* TASK INSTRUCTIONS
If a line below contains the string "computer", return that line.

* DATA FOR THIS EXERCISE
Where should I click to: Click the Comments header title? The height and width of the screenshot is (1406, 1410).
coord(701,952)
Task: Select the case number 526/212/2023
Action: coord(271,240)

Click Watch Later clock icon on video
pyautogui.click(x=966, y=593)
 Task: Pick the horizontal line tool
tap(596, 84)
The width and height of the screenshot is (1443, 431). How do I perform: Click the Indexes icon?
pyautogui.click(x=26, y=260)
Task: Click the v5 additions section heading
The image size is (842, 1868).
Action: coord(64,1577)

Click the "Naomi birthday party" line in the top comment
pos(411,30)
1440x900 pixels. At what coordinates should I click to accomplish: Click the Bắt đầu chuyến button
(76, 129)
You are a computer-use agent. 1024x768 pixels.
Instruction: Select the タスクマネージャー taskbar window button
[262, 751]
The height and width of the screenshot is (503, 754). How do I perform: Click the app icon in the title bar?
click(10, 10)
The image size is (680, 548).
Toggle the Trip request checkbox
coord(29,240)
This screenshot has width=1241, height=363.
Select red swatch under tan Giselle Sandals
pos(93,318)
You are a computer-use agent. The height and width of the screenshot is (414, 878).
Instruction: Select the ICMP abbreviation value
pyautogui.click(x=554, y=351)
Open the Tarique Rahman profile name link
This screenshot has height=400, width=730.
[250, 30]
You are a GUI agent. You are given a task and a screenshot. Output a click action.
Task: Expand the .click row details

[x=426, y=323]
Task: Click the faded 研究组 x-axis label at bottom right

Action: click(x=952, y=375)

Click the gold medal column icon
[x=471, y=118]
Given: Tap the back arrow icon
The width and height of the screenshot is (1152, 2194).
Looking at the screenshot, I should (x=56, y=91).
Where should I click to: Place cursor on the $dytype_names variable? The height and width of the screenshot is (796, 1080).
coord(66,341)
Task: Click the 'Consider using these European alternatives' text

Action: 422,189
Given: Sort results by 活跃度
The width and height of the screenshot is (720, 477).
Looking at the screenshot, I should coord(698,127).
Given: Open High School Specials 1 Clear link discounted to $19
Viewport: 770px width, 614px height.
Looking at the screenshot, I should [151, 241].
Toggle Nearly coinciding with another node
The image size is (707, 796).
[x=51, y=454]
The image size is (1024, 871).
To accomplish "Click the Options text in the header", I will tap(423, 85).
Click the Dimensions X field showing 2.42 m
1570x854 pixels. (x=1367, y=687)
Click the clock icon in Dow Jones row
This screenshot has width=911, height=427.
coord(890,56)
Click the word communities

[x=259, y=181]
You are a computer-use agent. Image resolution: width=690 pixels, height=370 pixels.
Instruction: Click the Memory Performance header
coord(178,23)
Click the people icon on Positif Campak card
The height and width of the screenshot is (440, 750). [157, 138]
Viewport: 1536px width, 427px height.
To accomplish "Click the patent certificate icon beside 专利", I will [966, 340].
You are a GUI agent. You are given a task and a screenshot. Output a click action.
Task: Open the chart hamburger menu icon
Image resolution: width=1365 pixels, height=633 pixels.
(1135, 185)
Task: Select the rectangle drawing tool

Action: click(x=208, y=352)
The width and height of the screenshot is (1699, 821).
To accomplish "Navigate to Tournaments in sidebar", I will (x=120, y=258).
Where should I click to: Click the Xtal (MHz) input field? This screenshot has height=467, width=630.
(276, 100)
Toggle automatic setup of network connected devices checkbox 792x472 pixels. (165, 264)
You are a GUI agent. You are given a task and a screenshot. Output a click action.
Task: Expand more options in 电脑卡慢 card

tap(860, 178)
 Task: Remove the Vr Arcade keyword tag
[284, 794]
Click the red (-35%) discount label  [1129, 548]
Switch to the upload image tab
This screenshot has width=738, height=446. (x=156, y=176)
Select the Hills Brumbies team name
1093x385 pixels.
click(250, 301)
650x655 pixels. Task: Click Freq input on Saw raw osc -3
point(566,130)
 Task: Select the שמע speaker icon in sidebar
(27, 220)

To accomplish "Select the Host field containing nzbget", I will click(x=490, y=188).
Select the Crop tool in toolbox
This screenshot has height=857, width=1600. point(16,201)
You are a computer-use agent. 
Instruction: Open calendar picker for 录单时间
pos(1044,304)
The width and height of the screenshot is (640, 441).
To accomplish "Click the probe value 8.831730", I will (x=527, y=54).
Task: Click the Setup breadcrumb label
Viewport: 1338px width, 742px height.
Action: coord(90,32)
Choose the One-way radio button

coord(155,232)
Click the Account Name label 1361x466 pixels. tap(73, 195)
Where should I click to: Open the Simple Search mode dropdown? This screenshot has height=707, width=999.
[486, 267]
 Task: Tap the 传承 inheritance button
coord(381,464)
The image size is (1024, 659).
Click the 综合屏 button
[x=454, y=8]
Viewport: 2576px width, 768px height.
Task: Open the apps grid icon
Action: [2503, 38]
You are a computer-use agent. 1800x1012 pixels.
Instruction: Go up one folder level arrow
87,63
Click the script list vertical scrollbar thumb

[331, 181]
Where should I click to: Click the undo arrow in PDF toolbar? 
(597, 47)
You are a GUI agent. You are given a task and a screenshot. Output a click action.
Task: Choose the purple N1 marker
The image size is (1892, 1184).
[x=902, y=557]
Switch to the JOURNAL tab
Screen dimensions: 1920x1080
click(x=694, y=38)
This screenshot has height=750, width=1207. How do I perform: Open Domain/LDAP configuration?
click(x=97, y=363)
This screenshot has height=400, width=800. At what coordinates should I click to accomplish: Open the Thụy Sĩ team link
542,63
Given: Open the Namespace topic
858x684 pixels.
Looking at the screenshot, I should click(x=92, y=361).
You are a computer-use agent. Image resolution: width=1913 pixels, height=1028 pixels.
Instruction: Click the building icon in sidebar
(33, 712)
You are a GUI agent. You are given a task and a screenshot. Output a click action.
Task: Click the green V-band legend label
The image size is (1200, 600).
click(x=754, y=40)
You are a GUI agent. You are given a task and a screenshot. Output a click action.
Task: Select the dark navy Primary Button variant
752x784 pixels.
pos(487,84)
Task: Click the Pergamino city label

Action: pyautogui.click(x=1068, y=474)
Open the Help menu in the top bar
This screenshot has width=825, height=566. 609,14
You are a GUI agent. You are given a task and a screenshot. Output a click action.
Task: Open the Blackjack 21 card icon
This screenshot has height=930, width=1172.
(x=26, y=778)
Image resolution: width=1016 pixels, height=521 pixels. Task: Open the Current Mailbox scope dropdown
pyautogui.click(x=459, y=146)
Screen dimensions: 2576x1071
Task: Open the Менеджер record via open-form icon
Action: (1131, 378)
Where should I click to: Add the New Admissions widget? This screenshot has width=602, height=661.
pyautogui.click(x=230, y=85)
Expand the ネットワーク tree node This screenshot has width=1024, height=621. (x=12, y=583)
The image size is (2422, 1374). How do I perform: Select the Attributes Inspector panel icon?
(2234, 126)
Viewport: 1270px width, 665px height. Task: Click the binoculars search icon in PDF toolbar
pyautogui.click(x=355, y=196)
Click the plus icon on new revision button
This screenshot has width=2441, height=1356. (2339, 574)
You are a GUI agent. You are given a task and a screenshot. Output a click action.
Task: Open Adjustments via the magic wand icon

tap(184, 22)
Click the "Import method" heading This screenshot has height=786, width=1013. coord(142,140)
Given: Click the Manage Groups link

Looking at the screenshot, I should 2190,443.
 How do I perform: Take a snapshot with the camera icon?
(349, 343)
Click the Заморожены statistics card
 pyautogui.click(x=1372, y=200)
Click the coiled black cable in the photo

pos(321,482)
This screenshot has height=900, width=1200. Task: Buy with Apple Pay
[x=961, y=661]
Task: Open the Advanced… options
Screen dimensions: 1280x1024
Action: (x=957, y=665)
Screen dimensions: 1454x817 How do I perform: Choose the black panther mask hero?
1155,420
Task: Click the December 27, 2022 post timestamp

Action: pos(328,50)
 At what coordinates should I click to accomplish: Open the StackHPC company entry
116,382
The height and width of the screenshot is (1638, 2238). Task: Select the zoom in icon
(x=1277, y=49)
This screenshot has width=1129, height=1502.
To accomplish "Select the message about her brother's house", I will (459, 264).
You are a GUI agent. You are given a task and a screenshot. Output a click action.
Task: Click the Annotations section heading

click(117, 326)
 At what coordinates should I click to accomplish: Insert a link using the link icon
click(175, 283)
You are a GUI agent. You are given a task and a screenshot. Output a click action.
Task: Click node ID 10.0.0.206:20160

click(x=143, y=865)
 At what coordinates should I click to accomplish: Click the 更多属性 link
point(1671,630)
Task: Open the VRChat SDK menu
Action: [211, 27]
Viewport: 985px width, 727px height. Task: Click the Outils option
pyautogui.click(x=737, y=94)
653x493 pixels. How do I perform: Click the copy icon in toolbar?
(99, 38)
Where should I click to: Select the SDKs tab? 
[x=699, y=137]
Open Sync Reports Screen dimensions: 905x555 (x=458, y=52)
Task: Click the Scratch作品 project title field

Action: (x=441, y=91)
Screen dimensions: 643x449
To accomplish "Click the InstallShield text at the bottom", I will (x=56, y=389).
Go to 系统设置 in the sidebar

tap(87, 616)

* SOLUTION TO THIS PROBLEM
You are a computer-use agent. 1024x768 pixels.
You are a computer-use agent. The height and width of the screenshot is (414, 878).
You are a computer-use agent. Image resolution: width=690 pixels, height=370 pixels.
You are a computer-use agent. 
You are a computer-use agent. 1800x1012 pixels.
You are a computer-use agent. Image resolution: width=1913 pixels, height=1028 pixels.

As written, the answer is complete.